_SET PROBLEM_
Copy the records below exactly, beginning with the line that contains "Where should I click to: Open the admin" and continuing through the line that contains "(x=712, y=497)".

_RECORDS TO USE_
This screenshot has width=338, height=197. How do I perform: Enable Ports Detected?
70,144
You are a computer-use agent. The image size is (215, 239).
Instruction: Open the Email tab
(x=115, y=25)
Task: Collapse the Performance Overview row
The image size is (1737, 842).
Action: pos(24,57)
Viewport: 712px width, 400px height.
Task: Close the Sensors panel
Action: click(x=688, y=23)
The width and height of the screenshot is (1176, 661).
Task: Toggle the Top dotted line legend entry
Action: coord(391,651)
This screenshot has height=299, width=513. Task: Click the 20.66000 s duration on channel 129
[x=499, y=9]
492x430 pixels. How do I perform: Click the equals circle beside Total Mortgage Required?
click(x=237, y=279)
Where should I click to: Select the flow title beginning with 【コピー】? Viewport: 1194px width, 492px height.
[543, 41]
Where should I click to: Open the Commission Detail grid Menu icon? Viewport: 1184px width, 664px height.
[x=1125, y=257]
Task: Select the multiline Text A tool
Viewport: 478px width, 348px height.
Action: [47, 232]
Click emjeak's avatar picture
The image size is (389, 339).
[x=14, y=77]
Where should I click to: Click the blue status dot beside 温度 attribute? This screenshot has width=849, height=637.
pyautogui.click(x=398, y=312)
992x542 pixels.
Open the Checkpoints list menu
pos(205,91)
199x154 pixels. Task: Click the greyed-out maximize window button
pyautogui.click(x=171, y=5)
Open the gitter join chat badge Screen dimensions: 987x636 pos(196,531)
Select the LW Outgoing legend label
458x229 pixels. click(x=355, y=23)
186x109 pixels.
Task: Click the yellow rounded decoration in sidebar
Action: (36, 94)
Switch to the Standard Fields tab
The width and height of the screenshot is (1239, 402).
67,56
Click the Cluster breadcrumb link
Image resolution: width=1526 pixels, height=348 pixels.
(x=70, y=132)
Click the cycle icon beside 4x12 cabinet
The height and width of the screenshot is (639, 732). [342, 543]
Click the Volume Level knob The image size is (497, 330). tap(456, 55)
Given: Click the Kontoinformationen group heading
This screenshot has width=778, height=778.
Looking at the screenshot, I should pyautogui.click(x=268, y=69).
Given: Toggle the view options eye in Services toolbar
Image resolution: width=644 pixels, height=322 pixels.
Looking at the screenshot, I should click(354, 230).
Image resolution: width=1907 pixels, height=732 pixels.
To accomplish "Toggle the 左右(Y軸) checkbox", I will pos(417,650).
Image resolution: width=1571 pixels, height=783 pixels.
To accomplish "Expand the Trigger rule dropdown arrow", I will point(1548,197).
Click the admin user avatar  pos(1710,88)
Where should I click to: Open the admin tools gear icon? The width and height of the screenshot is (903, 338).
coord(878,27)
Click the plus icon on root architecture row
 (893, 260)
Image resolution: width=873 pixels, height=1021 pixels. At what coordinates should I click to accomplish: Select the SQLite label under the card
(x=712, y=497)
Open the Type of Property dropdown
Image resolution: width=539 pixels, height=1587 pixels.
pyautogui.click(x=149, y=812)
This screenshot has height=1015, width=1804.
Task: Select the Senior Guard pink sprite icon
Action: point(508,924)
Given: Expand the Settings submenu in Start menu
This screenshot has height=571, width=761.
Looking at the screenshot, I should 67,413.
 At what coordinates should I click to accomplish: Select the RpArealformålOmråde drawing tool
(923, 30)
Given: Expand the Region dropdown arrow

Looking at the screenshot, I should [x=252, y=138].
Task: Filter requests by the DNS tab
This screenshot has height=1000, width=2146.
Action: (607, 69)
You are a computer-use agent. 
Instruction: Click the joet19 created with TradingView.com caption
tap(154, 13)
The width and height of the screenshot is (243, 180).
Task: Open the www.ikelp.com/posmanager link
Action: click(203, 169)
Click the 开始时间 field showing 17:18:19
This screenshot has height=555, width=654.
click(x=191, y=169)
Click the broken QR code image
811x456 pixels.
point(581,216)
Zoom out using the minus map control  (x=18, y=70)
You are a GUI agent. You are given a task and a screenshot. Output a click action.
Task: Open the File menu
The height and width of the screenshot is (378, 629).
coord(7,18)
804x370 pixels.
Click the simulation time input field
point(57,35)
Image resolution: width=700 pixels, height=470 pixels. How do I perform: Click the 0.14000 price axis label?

_RESPONSE_
Where should I click to: Open the admin tools gear icon? The width and height of the screenshot is (903, 338).
coord(878,27)
Click the plus icon on root architecture row
 (893, 260)
Image resolution: width=873 pixels, height=1021 pixels. At what coordinates should I click to accomplish: Select the SQLite label under the card
(x=712, y=497)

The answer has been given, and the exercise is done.